> _EXERCISE AIM_
Answer these questions about the blog post on The Obs Pod below:
1. What is the name of the podcast series that Florence Wilcox created?
2. Whom had she met at a conference when she was inspired with the idea?
3. What is the title of the current episode the writer discusses?

*** Opening of SELECTED PASSAGE ***

I don’t write blogs very often these days but sometimes, with just too many thoughts going round in my head, it is good to get it all down on paper. Or on a screen.

So please forgive/enjoy this stream of consciousness …

I have been an avid follower of Florence Wilcox’s fabulous podcast series, ‘The Obs Pod’. It is a year now since #FabObs Flo, my #MatExp partner in crime, first told me about the idea, having been inspired by meeting Natalie Silverman @fertilitypoddy at a conference, and I have been privileged to have pre-hears of the weekly editions.

Each one resonates with me in a different way. It might be my own birth experiences (yes, they stay with you for all those years) and now a proud Granny, or hearing Flo talk about her perspective on topics we have addressed through our #MatExp Whose Shoes work. The podcasts always give me deeper understanding of Flo’s thinking and what drives her in her mission to listen, learn and blend all the nuances of lived experience into her medical training and experiences as a doctor.

Anyway, the current episode ‘Ethics’ about the interface between medicine and what has traditionally been referred to as ‘fetal anomalies’ – a baby! – brought a flood of associations, memories and emotions. In particular, I thought of the wonderful network of people I have come to know and love over the last couple of decades. I felt proud that we have been able to contribute to a more human approach, with better information and choice for families from the point at which they are told that their baby has a higher chance of having Down syndrome; and then quality of life and acceptance and joy for growing families. This #TheObsPod episode brings together so many things for me.

*** Close of SELECTED PASSAGE ***
*** Opening of EXTRACTED MATERIAL ***

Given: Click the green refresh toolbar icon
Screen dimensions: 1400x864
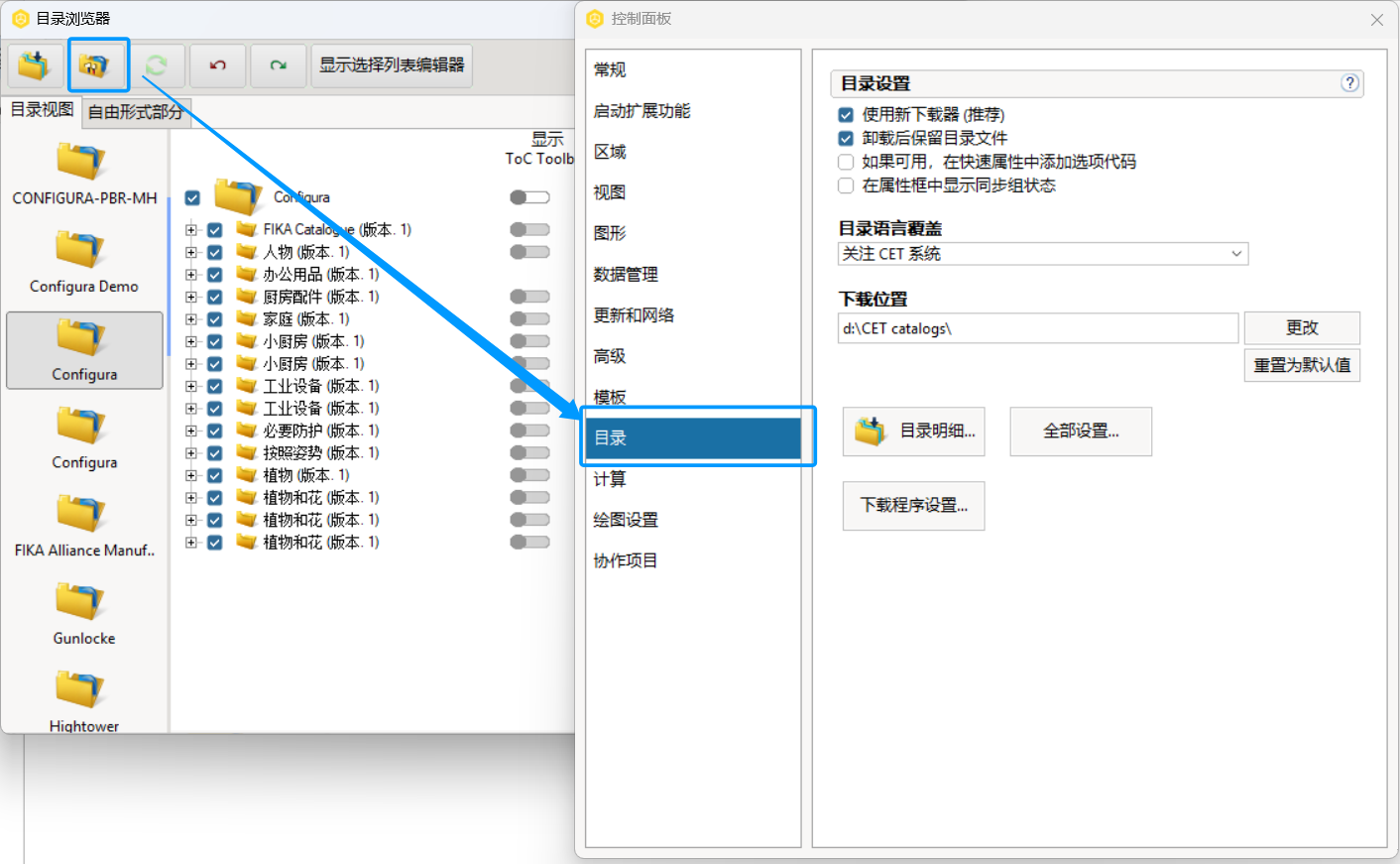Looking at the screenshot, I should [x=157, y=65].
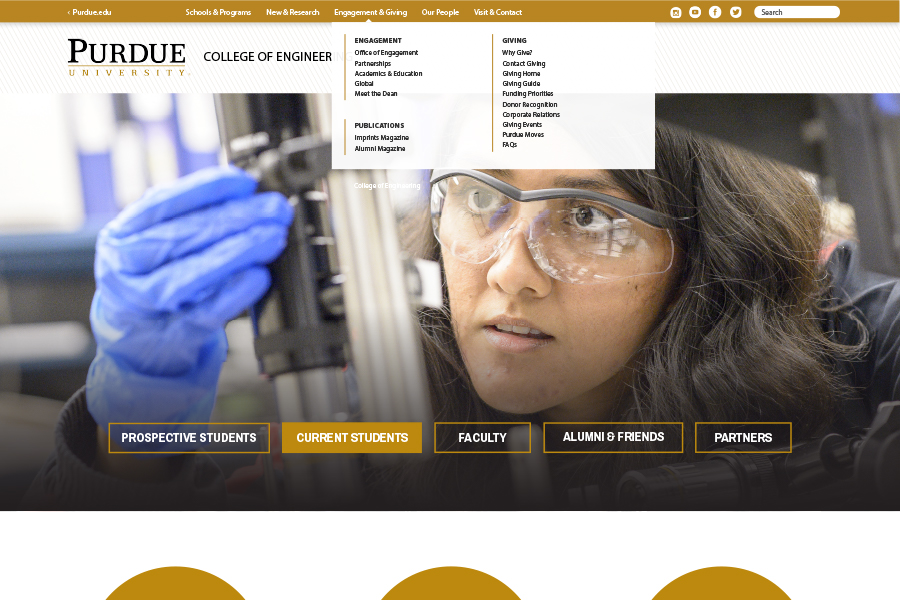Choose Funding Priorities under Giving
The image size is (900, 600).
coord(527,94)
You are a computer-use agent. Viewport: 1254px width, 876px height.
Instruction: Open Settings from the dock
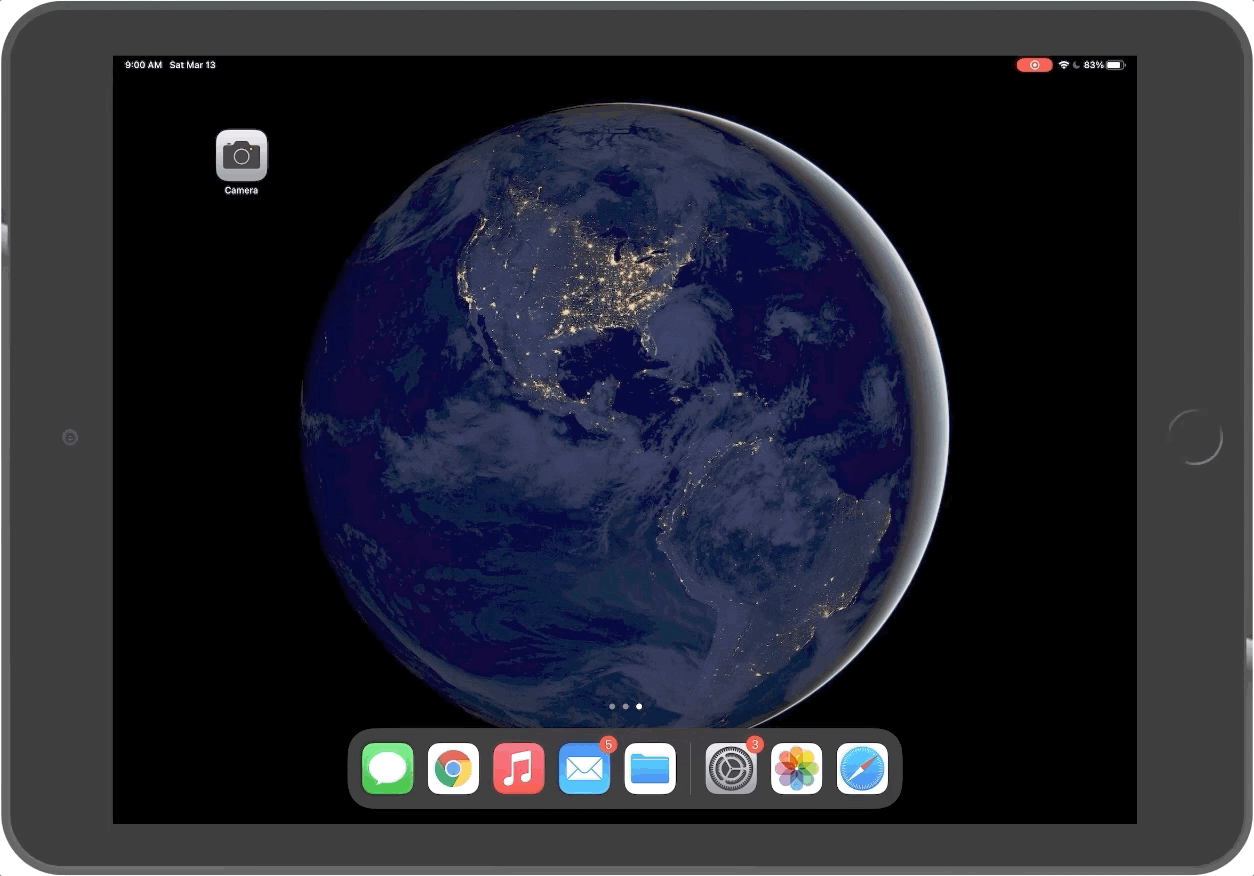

*** Close of EXTRACTED MATERIAL ***

> _SOLUTION TO THIS TASK_
1. 'The Obs Pod'
2. Natalie Silverman (@fertilitypoddy)
3. 'Ethics'